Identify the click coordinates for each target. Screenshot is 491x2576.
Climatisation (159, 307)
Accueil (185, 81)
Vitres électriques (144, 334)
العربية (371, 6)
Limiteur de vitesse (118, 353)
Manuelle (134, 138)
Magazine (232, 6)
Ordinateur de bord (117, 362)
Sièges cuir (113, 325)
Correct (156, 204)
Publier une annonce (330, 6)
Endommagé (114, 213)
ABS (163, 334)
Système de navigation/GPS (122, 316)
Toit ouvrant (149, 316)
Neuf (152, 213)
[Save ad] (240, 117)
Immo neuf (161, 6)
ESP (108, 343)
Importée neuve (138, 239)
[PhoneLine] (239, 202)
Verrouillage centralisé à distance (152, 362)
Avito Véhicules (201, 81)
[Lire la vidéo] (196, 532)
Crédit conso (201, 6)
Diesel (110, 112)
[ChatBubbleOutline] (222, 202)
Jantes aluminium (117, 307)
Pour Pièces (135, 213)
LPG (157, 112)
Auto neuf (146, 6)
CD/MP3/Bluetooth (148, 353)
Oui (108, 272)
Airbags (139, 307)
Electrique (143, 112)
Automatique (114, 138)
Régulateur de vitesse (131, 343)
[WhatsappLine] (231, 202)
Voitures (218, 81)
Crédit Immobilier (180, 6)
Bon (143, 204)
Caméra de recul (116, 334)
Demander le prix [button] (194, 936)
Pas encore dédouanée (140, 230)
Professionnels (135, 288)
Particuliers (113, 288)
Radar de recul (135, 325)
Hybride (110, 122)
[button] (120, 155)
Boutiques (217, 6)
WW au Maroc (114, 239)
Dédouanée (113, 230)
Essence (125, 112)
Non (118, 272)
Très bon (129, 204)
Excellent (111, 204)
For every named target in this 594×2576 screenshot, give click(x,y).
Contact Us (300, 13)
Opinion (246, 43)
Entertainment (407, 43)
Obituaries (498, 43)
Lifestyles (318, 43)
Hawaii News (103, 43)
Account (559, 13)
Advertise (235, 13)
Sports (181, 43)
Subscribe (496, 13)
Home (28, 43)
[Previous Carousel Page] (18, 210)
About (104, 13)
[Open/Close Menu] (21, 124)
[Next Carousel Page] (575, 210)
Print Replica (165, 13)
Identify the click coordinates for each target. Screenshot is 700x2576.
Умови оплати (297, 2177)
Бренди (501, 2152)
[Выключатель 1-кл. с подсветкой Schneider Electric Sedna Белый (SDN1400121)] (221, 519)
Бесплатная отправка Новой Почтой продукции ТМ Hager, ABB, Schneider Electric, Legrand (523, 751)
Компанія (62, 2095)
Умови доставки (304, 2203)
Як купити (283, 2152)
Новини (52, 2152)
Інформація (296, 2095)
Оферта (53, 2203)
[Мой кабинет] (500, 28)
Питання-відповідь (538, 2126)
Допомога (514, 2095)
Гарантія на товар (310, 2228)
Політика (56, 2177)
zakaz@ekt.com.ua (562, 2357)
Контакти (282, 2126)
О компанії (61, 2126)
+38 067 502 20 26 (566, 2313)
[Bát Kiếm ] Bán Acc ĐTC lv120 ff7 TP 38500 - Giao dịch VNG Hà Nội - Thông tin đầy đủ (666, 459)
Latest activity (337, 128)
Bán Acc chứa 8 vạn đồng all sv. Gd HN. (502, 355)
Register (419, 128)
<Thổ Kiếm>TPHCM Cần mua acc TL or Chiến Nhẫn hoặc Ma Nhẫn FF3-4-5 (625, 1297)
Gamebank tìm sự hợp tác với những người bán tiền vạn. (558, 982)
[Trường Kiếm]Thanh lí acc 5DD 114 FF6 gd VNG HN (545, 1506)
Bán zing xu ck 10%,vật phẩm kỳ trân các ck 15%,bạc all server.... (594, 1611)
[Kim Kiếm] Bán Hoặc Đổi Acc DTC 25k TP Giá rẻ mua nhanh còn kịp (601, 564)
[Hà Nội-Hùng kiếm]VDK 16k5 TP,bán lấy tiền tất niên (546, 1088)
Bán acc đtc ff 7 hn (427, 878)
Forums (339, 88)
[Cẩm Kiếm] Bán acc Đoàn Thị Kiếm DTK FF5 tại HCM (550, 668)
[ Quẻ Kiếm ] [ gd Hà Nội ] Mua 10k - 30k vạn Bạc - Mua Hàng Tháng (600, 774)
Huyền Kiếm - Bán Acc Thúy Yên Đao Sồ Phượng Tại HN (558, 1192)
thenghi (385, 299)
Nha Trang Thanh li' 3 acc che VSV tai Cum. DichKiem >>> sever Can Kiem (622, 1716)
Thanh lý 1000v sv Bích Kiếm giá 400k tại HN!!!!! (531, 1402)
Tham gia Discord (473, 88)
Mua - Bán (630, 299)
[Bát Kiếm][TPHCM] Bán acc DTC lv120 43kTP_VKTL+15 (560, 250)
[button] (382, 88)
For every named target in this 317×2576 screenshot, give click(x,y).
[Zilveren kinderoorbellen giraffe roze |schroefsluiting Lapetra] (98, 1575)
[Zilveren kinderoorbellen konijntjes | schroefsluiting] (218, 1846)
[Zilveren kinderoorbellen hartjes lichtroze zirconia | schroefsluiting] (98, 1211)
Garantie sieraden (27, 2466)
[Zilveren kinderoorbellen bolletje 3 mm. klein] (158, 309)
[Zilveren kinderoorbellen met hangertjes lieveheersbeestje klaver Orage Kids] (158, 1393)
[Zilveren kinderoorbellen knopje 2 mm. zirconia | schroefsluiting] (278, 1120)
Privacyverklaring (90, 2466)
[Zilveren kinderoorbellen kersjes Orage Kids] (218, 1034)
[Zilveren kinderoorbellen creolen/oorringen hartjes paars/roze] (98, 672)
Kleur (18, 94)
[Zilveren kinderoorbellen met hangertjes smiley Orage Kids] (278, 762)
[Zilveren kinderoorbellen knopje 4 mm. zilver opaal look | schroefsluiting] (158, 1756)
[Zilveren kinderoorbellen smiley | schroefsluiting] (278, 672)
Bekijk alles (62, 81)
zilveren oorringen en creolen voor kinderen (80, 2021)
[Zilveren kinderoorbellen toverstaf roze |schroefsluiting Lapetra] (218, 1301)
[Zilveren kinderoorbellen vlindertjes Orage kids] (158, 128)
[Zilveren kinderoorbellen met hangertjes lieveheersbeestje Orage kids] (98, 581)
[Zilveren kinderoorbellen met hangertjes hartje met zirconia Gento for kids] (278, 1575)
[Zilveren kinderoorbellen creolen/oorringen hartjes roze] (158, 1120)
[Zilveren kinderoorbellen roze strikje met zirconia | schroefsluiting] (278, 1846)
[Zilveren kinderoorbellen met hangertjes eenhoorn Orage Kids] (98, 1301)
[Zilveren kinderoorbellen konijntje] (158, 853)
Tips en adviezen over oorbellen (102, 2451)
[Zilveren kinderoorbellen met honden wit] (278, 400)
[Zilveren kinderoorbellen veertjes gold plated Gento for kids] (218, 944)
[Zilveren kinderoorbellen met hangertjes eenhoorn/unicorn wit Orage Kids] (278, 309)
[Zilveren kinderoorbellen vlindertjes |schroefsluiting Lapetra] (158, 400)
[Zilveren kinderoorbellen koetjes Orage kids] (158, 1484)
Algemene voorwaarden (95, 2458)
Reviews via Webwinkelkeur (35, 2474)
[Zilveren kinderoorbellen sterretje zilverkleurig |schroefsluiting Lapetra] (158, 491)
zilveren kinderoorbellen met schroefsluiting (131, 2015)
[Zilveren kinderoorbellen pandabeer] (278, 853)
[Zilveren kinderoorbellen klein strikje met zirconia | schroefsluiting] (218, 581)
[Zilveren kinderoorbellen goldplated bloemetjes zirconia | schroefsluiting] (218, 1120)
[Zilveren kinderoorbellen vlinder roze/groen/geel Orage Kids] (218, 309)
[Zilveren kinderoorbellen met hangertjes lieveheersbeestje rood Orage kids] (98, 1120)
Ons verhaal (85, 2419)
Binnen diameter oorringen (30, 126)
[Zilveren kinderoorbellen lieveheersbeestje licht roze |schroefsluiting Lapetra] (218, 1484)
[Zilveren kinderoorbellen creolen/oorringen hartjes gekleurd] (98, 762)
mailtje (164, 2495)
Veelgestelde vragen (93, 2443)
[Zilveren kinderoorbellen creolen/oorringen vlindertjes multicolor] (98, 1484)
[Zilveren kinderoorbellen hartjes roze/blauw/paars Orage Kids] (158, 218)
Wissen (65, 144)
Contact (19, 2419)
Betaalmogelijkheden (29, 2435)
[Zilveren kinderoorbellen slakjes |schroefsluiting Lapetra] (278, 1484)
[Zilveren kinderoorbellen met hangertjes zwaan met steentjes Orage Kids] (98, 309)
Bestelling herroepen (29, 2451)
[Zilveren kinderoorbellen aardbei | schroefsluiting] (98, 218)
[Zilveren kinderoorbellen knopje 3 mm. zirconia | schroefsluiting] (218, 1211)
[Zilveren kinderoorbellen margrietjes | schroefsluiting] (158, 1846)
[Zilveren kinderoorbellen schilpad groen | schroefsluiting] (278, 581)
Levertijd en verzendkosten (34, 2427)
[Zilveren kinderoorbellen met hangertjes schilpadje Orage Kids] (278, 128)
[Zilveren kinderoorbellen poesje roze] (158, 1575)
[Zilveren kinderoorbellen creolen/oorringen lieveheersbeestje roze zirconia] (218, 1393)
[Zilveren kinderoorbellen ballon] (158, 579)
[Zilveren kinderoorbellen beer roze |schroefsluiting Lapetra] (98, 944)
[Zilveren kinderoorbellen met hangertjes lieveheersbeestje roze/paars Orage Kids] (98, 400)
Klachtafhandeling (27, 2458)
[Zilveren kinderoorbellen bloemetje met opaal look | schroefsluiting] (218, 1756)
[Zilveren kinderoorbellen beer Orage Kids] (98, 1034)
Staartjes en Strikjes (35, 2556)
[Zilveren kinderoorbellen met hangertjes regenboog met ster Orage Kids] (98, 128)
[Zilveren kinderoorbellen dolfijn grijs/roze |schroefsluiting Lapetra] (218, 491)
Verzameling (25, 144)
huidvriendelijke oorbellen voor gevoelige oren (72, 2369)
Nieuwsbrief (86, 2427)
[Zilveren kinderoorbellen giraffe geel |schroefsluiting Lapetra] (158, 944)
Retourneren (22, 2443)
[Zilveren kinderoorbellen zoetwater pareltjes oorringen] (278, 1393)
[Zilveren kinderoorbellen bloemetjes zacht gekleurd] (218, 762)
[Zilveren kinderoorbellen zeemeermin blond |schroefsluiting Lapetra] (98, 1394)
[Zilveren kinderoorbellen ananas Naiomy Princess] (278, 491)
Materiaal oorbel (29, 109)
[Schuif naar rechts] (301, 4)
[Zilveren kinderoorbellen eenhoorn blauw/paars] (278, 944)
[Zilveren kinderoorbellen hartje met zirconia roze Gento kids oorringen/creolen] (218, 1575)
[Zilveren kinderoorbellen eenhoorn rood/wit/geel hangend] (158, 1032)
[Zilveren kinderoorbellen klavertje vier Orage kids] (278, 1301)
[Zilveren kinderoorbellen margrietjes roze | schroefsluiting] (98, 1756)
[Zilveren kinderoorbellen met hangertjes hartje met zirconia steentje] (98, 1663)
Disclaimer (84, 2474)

=======

_ABOUT THIS TASK_: Restate word for word the lines of the data above, starting at the line containing "Subscribe (496, 13)" and ending at the line containing "26 (566, 2313)", both included, and nothing more.

_PROBLEM SOLUTION_:
Subscribe (496, 13)
Home (28, 43)
[Previous Carousel Page] (18, 210)
About (104, 13)
[Open/Close Menu] (21, 124)
[Next Carousel Page] (575, 210)
Print Replica (165, 13)
Identify the click coordinates for each target. Screenshot is 700x2576.
Умови оплати (297, 2177)
Бренди (501, 2152)
[Выключатель 1-кл. с подсветкой Schneider Electric Sedna Белый (SDN1400121)] (221, 519)
Бесплатная отправка Новой Почтой продукции ТМ Hager, ABB, Schneider Electric, Legrand (523, 751)
Компанія (62, 2095)
Умови доставки (304, 2203)
Як купити (283, 2152)
Новини (52, 2152)
Інформація (296, 2095)
Оферта (53, 2203)
[Мой кабинет] (500, 28)
Питання-відповідь (538, 2126)
Допомога (514, 2095)
Гарантія на товар (310, 2228)
Політика (56, 2177)
zakaz@ekt.com.ua (562, 2357)
Контакти (282, 2126)
О компанії (61, 2126)
+38 067 502 20 26 (566, 2313)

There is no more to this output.